19 Or [if] I send a pestilence into that land, and pour out my fury upon it in blood, to cut off from it man and beast,
Of Ik laat een pest op dat land los en stort er mijn bloedige gramschap op uit, om mens en dier eruit te verdelgen;
20 and Noah, Daniel, and Job should be in it, [as] I live, saith the Lord Jehovah, they should deliver neither son nor daughter: they should [but] deliver their own souls by their righteousness.
en Noë, Daniël en Job zouden er wonen: zowaar Ik leef, spreekt Jahweh, de Heer, geen zoon of dochter zouden ze redden; zij alleen zouden om hun rechtvaardigheid hun leven behouden.
21 For thus saith the Lord Jehovah: How much more when I send my four sore judgments upon Jerusalem, the sword, and the famine, and the evil beast, and the pestilence, to cut off from it man and beast!
Want dit zegt Jahweh, de Heer: Als Ik echter mijn ergste strafgerichten: zwaard, hongersnood, wilde dieren en pest op Jerusalem heb losgelaten, om er mens en dier uit te verdelgen,
22 But behold, there shall be left in it those that escape, who shall be brought out of [it], sons and daughters. Behold, they shall come forth unto you, and ye shall see their way and their doings; and ye shall be comforted concerning the evil that I have brought upon Jerusalem, as to all that I have brought upon it.
dan zal er toch een rest uit overblijven, die zonen en dochters meebrengt en naar u toe komt. Als ge dan hun gedrag en hun gedoe aanschouwt, zult ge berusten in het kwaad, dat Ik Jerusalem aandeed, in alles wat Ik het heb berokkend.
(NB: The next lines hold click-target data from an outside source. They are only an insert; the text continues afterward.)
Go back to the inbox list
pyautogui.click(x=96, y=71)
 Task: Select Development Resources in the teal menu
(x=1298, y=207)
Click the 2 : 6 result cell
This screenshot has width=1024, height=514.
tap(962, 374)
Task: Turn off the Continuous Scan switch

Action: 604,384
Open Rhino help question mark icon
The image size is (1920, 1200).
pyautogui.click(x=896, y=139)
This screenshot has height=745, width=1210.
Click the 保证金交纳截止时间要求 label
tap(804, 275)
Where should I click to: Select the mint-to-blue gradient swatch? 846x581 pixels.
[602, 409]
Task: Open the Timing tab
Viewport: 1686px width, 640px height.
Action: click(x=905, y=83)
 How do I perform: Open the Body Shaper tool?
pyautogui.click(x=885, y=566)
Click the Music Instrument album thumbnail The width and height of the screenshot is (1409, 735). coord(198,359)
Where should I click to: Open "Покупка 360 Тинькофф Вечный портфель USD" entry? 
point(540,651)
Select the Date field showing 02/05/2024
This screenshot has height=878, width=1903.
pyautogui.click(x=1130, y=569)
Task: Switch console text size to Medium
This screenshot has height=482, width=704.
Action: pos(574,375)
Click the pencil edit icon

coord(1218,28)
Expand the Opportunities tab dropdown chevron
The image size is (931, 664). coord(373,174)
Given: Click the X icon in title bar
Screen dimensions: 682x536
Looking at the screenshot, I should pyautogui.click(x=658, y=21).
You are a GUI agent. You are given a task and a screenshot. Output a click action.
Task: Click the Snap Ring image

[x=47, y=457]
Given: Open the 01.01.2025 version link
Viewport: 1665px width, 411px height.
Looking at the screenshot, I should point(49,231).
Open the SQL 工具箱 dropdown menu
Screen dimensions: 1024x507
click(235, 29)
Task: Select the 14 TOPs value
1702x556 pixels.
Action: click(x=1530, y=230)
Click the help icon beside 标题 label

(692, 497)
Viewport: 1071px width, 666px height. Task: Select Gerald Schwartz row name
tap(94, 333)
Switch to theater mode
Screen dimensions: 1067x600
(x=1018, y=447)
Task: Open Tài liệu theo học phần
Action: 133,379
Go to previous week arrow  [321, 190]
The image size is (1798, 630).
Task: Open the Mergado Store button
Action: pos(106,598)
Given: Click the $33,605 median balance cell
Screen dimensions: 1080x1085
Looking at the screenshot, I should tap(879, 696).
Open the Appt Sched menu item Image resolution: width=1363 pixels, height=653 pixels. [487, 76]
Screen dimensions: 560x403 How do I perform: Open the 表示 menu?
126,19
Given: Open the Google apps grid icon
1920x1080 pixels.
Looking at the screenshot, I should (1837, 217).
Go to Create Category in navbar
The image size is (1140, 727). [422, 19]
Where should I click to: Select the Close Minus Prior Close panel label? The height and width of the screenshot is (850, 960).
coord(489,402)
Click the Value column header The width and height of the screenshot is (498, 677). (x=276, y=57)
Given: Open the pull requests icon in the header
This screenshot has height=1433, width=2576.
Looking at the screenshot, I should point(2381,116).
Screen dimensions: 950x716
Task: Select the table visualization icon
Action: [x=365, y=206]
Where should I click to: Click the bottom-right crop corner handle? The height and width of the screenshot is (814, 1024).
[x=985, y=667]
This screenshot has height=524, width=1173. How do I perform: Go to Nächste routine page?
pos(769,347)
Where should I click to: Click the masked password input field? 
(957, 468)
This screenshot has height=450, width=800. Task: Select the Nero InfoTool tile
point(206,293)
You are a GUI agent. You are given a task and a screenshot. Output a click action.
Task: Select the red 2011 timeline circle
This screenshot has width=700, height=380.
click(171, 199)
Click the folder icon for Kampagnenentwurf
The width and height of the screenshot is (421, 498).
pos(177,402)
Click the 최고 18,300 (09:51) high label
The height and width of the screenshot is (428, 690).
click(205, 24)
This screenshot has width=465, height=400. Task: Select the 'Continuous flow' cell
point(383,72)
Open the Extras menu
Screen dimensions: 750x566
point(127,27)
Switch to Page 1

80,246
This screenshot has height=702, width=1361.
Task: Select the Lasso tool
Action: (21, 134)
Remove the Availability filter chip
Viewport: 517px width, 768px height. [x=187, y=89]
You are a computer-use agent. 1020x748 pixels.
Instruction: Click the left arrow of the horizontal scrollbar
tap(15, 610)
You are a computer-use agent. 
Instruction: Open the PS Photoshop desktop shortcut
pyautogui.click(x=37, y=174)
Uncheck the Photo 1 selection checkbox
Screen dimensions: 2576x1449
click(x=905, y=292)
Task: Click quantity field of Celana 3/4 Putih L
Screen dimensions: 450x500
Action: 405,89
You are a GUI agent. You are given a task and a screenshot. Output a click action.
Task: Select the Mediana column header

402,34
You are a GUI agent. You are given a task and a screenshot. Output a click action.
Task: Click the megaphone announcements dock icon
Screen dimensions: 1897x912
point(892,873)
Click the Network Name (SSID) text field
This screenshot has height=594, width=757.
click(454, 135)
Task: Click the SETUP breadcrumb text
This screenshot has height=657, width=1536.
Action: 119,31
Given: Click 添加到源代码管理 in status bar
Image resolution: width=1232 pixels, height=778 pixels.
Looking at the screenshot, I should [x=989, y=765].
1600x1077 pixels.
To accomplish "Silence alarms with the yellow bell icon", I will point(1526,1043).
23 And they shall comfort you, when ye see their way and their doings; and ye shall know that I have not done without cause all that I have done in it, saith the Lord Jehovah.
Zij zullen u doen berusten, als ge hun gedrag en hun gedoe aanschouwt; en ge zult erkennen, dat Ik niet zonder reden gedaan heb, wat Ik daar deed, spreekt Jahweh, de Heer.